There is evidence to suggest that the average wait time for student queries during orientation week is more than \(23\) minutes.
Exercise – using p-values
A sample of \(10\) is drawn from a normally distributed population and the mean is found to be \(37.22\). Use the p-value method to see if the sample mean is significantly less than the population mean of \(40\). The population standard deviation is known to be \(3.27\). Use \(\alpha=0.05\).
Traditionally, it is believed that \(35\%\) of RMIT students are aware of the SLC Maths drop-in service. Management have recently implemented a new marketing strategy and results of a new survey show that out of the \(100\) randomly sampled students, \(42\) knew of the service.
Is there evidence to suggest that the proportion of students at RMIT who are aware of the Maths drop-in service has changed after the implementation of the marketing initiative? Use \(\alpha=0.1\) with the p-value method.
The manufacturer of Branbix cereal claims the mean weight of contents of each box is \(450\textrm{ g}\). A consumer interest magazine weighs a sample of \(100\) boxes and finds that they have a mean of \(444\textrm{ g}\) with a standard deviation of \(28\textrm{ g}\).
Use the p-value method to decide whether the sample data contradicts the manufacturers and the boxes are being underfilled? Use \(\alpha=0.01\).
The university is considering opening an evening Maths drop-in service, but only on the condition that attendance would be at least \(20\%\) of the weekly daytime average. A random survey of \(400\) attendees indicated that \(92\) would attend in the evening. Use the p-value method \((\alpha=0.1)\) to decide what the drop-in service should do.
\(z=-2.69\) and \(p=0.0037\). \(p<0.05\), so we reject the null hypothesis. There is enough evidence to suggest that the sample mean is significantly less than the population mean of \(40\).
\(z=\pm1.47\) and \(p=0.142\). \(p>0.1\), so we do not reject the null hypothesis.

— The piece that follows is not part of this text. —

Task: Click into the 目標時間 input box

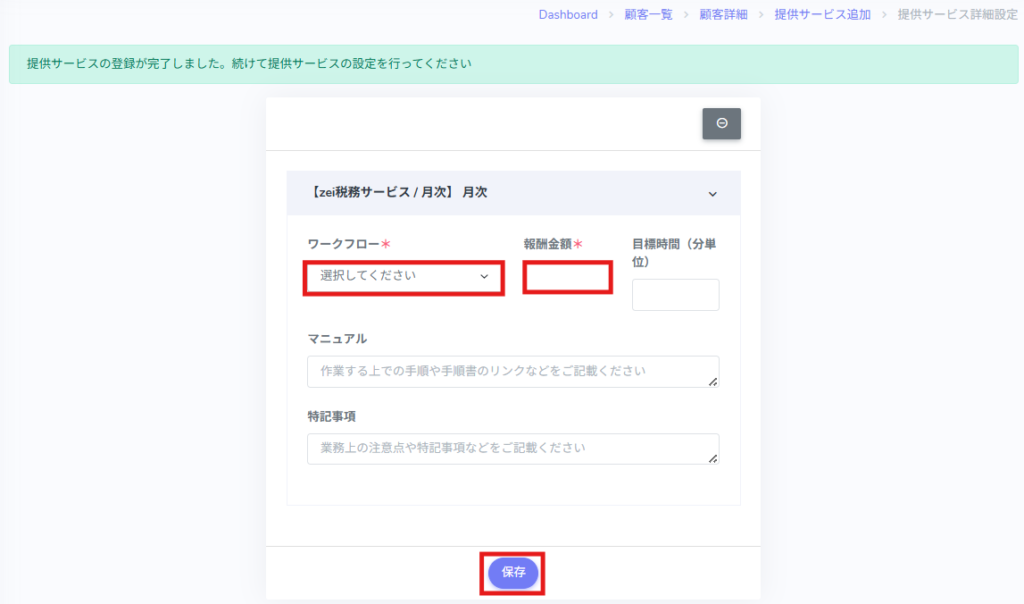Action: click(x=675, y=295)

There is not enough evidence to suggest that the proportion of RMIT students who are aware of the Maths drop-in service has changed following implementation of the marketing initiative.
\(t=-2.14\) and \(p=0.017\). \(p>0.01\), so we do not reject the null hypothesis. There is not enough evidence to suggest that the Branbix cereal boxes are being underfilled.
\(z=1.5\) and \(p=0.0067\). \(p<0.1\), so we reject the null hypothesis. There is enough evidence to suggest that enough students would attend in the evening.